• [TASK INSTRUCTIONS]: Continue the blog post about growing your own vegetables as emergency survival food, picking up right after its final line.

• [EXCERPT TO READ]:
= Beginning of Section =

Enjoyable Emergency Food Survival – Grow Your Own
If you want to feed your family yourself, why not simply grow your own? Mr DB’s recent look at emergency survival food supplies got me thinking (dangerous obviously). I cannot imagine having a bucket of dried prepared meals handy should zombies attack, but I do have a stash of home grown vegetables to munch on.
Of course there would be plenty of potential emergencies that might actually put an end to the vegetable plot, but hopefully not in the long term. If you grow from viable seed and then collect some of those seeds produced by those plants each season, in theory at least you should be able to continue enjoying your own home-grown produce for years to come.
It’s not exactly rocket science is it? In fact, I have a sneaking suspicion that it is what people have always done.
Plant the seeds, harvest the fruit and veg, collect the seeds, plant the seeds….

= End of Section =

• [LISTED RECORDS]:
= Beginning of Section =

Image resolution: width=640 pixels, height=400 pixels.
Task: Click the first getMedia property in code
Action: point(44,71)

= End of Section =
= Beginning of Section =

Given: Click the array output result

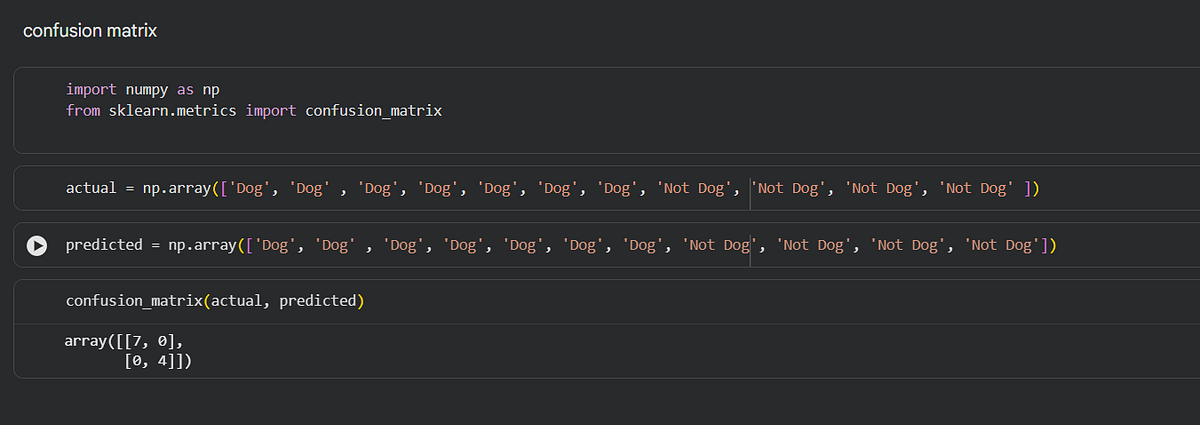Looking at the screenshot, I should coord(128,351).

= End of Section =

• [TASK RESPONSE]:
But, with our move to hybrids and genetically modified seeds things have changed. These modern plants might be easier to grow or else guarantee supermarket quality produce (ie uniform and a little boring), but they are often either sterile or else cannot produce “true to type” offspring. So for many gardeners this traditional approach has all but gone.
In truth I am as guilty as anyone because much of our vegetable plot comes from seedlings bought very cheaply, locally. This saves us water and the difficulty of getting emerging seedlings to survive our windy exposed climate, but it does little for our “self sufficiency”, and only makes the problem of declining traditional varieties worse.
You can of course find heirloom seed varieties in many seed catelogues nowadays. And, if you do grow from seed it should wherever possible be from these heirloom types. Not only will you be keeping traditional plant varieties alive, you should also eventually be able to become self sufficient in your vegetable plot in the most basic sense. Since traditional heirloom varieties produce plants that can themselves give you seeds that will produce those same plants, generation after generation, you should not need to keep on buying more in the future.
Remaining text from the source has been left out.